Closed pengweichu closed 5 years ago

pengweichu commented 5 years ago

Hi, I have encountered a critical issue, when I run the client and connect to redis server, it's seems the cpp_redis created around 30K connections , I have turned on the logs of cpp_redis and tacopie, the log seems no problem - please see attached the log files.

In the app_logs.txt we can see the cpp_reis and tacopie logs. In the app_lsof.log we can see the TCP connections which established from my app to redis server. I've added some logs in tacopie for log thecreate_socket_if_necessary() functions.

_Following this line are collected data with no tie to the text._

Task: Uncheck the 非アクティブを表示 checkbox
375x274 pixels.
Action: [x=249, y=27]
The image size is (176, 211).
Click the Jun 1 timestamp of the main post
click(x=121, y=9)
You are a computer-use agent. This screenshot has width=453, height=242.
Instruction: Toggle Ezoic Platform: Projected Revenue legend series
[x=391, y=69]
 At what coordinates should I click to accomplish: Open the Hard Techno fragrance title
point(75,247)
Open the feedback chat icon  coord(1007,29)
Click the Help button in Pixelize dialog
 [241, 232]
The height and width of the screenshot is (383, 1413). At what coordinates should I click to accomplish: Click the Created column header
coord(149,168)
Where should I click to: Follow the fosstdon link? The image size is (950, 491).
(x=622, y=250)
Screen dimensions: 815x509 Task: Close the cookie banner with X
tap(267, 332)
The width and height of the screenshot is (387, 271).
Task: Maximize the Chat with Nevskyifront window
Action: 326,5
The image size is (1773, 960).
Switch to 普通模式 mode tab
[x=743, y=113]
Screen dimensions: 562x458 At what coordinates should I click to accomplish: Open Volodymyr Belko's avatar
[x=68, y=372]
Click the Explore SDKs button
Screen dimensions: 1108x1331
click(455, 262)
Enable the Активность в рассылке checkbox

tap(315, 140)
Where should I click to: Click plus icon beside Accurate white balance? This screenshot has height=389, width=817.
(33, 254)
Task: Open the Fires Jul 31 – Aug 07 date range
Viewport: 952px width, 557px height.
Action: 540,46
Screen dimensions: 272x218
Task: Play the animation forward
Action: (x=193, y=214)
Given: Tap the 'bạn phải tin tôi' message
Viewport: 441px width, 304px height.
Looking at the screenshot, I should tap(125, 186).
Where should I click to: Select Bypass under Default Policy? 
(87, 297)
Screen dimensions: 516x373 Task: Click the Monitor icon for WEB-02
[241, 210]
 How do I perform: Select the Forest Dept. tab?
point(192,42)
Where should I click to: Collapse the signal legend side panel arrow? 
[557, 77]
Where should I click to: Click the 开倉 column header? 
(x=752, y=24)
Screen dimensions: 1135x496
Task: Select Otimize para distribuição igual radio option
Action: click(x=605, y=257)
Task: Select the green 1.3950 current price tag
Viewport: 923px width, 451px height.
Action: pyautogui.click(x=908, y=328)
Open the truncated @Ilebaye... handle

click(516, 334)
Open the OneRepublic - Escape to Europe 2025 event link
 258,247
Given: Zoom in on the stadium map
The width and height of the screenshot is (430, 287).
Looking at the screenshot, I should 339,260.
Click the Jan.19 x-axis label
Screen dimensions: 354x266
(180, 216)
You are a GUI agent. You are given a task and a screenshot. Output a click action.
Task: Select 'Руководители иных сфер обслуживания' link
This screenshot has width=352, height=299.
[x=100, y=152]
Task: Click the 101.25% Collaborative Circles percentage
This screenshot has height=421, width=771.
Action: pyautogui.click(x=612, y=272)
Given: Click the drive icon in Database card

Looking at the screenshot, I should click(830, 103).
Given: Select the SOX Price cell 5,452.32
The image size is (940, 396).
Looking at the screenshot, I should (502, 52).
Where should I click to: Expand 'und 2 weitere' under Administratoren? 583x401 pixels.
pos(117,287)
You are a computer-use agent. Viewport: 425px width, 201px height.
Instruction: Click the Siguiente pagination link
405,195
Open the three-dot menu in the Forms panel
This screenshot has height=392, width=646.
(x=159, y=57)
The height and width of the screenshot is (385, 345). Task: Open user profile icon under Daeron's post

In the redis-server.log we can see the redis server log shows it accepted the connections.

The application run on CentOS 7.5, X64, and redis server is 4.0.11.

Please help, don't know why cause this problem, thanks in advance.

app_logs.txt app_lsof.log redis-server.log

appkins commented 5 years ago

How are you using the client? Is the the client's scope shared by every caller? I'll need to see how you're using it to provide any feedback, but I would suggest running the examples to see if you encounter the same issue.

Notice in the sentinel example:

//! Call connect with optional timeout
  //! Can put a loop around this until is_connected() returns true.
  client.connect("mymaster", [](const std::string& host, std::size_t port, cpp_redis::connect_state status) {
    if (status == cpp_redis::connect_state::dropped) {
      std::cout << "client disconnected from " << host << ":" << port << std::endl;
    }
  },
    0, -1, 5000);

The connection is invoked prior to the while loop, and the client's context is shared for each iteration. The expected behavior in this example is that the connection should be established only once. If connect is invoked more than once, it would be expected that the client would connect on each iteration.

It is also important to note that requests are pipelined and will not execute until committed. Invoking a member function of the client will add the redis command to the pipeline and execute upon commit.